▶ **About this task**:
Look below for the line that has "510x461 pixels.". Set down the lines from there through the line that has "1038x904 pixels.", exactly as written.

===== Provided records

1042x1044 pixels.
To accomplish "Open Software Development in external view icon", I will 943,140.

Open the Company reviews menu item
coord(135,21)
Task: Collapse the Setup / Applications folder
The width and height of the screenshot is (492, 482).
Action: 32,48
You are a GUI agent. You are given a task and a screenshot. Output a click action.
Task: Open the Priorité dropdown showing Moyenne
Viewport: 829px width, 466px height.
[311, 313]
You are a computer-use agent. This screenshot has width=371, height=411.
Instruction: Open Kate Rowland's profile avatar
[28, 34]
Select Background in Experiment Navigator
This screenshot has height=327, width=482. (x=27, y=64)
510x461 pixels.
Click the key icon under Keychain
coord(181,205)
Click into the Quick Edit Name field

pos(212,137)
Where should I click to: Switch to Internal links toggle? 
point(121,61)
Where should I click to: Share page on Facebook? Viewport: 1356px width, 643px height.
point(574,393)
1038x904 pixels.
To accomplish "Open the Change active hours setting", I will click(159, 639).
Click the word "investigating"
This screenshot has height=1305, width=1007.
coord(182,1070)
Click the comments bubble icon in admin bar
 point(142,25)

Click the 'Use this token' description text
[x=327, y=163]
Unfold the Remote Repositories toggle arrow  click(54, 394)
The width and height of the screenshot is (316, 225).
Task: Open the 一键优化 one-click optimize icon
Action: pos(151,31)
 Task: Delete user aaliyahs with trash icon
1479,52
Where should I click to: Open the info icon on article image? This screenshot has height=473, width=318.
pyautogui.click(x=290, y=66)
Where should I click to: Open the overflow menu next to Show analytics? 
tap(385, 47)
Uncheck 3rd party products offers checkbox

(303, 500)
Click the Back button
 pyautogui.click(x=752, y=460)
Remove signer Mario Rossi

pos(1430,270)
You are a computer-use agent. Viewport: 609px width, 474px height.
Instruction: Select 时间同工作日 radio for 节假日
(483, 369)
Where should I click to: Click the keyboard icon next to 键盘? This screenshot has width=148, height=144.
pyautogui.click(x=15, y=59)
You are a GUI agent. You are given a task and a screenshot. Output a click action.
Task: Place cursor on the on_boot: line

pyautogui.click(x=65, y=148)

==========

▶ **Written answer**:
510x461 pixels.
Click the key icon under Keychain
coord(181,205)
Click into the Quick Edit Name field

pos(212,137)
Where should I click to: Switch to Internal links toggle? 
point(121,61)
Where should I click to: Share page on Facebook? Viewport: 1356px width, 643px height.
point(574,393)
1038x904 pixels.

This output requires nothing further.